La title-track conferma le ottime impressioni e si presenta maggiormente fluida, con il suo incedere misterioso e l’andatura danzante resi da un affascinante tango e dagli inserti ficcanti del violino suonato da Andrea Aloisi.

Anche la seguente “Cecilia” contrappone a un apparato musicale vivace e ondeggiante un testo assai interessante, pieno di chiaroscuri e raffinatezze, tra cui il felice espediente del dialetto, a rendere appassionato e partecipe l’ascoltatore.

Il pathos e il senso di coinvolgimento raggiungono livelli elevati nei due episodi successivi, che mettono in evidenza ancora di più una maturità artistica già ben a fuoco e il desiderio di abbattere steccati, raccontando quindi l’amore secondo diverse sfaccettature, che non sia necessariamente “da cartolina” o che faccia rima con cuore, ma piuttosto quello che porta con se’ anche una scia di dolore spesso irreversibile.

La drammatica storia di Laura, nella paradigmatica “Dueagostomillenovecentottanta”, ne è un fulgido esempio: la data del titolo si riferisce al giorno della strage di Bologna, che mise un punto definitivo su sogni e speranze di vita insieme, spazzati via per sempre.

Il brano si avvale della preziosa collaborazione del quartetto d’archi Khora Quartet e del chitarrista Livio Gianola, che conferiscono ulteriore solennità e spessore a un pezzo del mosaico già particolarmente significativo.

Intense sono pure le liriche di “Amore tossico”, racchiuse in un’atmosfera lunare, spezzate però da un violino che fa felicemente capolino sottolineando quelle parti topiche, in un ragguardevole crescendo emotivo.

La seconda metà del lavoro conferma le buone intenzioni di Chiara, a suo agio nei differenti registri sonori con cui ha scelto di cimentarsi, mostrando segni di grande versatilità e curiosità musicale.

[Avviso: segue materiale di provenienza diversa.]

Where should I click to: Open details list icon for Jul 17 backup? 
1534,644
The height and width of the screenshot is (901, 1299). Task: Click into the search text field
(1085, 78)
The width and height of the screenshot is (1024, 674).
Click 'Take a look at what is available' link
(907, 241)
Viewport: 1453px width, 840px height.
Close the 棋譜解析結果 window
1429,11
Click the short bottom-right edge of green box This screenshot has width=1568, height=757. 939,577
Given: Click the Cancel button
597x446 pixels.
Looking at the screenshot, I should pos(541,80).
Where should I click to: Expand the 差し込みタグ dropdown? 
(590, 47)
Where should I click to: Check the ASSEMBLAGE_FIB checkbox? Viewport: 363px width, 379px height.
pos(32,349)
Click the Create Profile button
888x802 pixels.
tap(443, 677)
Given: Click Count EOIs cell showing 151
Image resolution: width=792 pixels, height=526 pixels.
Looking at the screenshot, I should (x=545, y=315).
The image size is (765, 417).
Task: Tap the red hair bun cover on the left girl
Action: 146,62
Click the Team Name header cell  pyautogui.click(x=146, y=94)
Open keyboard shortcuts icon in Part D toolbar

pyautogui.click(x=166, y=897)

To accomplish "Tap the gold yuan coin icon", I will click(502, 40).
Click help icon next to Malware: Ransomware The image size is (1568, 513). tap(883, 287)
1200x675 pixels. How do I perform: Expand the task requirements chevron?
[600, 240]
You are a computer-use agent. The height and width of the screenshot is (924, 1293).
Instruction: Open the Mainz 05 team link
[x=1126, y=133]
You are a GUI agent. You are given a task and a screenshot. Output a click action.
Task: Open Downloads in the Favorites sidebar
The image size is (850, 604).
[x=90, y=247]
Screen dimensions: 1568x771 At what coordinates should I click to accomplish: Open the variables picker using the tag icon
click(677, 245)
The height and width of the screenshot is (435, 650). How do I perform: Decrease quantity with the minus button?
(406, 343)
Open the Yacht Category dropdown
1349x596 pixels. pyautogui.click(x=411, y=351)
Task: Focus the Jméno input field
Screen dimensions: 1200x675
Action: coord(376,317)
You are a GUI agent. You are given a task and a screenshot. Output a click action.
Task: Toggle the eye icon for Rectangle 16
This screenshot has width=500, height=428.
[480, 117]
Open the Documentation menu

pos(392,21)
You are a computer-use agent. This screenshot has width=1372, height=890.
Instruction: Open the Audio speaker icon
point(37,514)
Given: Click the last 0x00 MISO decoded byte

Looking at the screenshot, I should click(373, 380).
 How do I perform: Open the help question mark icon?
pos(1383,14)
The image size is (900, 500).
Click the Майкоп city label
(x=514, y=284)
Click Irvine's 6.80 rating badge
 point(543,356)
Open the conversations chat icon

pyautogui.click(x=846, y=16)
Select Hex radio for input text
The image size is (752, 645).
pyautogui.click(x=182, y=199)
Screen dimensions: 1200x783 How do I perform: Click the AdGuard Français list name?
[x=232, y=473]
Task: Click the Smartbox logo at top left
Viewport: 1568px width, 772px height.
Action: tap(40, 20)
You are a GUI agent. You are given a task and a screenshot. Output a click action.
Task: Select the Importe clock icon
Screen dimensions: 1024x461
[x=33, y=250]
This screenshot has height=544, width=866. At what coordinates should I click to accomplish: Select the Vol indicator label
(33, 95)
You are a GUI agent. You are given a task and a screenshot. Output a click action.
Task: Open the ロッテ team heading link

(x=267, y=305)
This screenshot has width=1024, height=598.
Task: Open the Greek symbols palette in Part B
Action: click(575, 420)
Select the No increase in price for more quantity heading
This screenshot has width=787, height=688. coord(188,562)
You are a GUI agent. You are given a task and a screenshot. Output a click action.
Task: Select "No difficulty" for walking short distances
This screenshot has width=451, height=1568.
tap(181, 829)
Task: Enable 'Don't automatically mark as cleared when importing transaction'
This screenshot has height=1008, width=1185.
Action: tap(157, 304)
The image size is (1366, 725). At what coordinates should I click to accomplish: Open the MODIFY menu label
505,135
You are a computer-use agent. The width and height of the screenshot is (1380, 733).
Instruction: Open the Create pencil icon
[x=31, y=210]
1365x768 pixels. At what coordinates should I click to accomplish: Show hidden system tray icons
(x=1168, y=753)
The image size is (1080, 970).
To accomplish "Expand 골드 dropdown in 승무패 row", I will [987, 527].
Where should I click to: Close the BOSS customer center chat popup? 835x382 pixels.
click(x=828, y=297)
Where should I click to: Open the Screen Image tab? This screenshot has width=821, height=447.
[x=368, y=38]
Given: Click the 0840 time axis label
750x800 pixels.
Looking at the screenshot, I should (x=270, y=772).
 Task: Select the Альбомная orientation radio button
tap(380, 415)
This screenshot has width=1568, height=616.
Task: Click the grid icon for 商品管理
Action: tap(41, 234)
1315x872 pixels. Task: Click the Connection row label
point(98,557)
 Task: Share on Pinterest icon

Convincono la varietà degli arrangiamenti, la volontà di affidarsi di volta in volta, a seconda dell’atmosfera evocata, a uno strumento guida, siano i violini più volte citati, il sinuoso pianoforte di Luca Jurman, oppure la valente sezione fiati a far risaltare quelle venature jazzate, ma il tutto è sorretto magicamente dalla protagonista, ogni canzone ci giunge filtrata dalla sua sensibilità e sa donare quel brivido sfuggente di emozione.

In tal senso anche brani molto diversi come “Notte preferita” e “Solo un se” non vanno a scalfire quel senso di omogeneità che pervade l’intero disco, segno di una spiccata personalità della sua autrice, che emerge sempre e comunque.

La prima è una policroma divagazione dal sapore latino-americano, mentre in “Solo un se” l’anima più struggente e romantica prende clamorosamente piega e si dipana in maniera disarmante nei nostri cuori. La tromba del fuoriclasse Fabrizio Bosso contribuisce a rendere indimenticabile questo episodio ma anche l’interpretazione di Chiara è indubbiamente di alta classe.

A chiudere il disco la già nota “Dinosauri”, singolo apprezzato sia per le soluzioni narrative che per la deliziosa melodia, per una sorta di anti-canzone d’amore, topos letterario che a conti fatti si è rivelato vincente, perchè ha saputo rivolgersi a tutti coloro che vivono sulla propria pelle desideri e tormenti, voglia di chiudere una porta dietro di se e di ripartire con nuova spinta e tanto coraggio.

“Indifesi” è un manifesto sincero, puro, che riconcilia con il mondo, oltre che, attenendosi strettamente al versante discografico, un ottimo album d’esordio, in grado di issarsi tra l’altro fino alla cinquina di finalisti delle Targhe Tenco nella rispettiva categoria.

Avendola votata, per un attimo ci ho sperato che un prodotto indipendente di così grande valore potesse sbaragliare una concorrenza dall’artiglieria pesante.

Il riconoscimento alla fine non è arrivato, anzi, ha preso strade (se vogliamo confrontarle) completamente diverse, finendo tra le braccia della giovanissima Madame, esplosa pochi mesi prima al Festival di Sanremo. Se quest’ultima rappresenta senza discussioni il nuovo che avanza, sarebbe importante però che ci fosse il giusto e meritato spazio anche per artisti come ChiaraBlue che, per certi versi, contiene in se già la “classicità” dei grandi.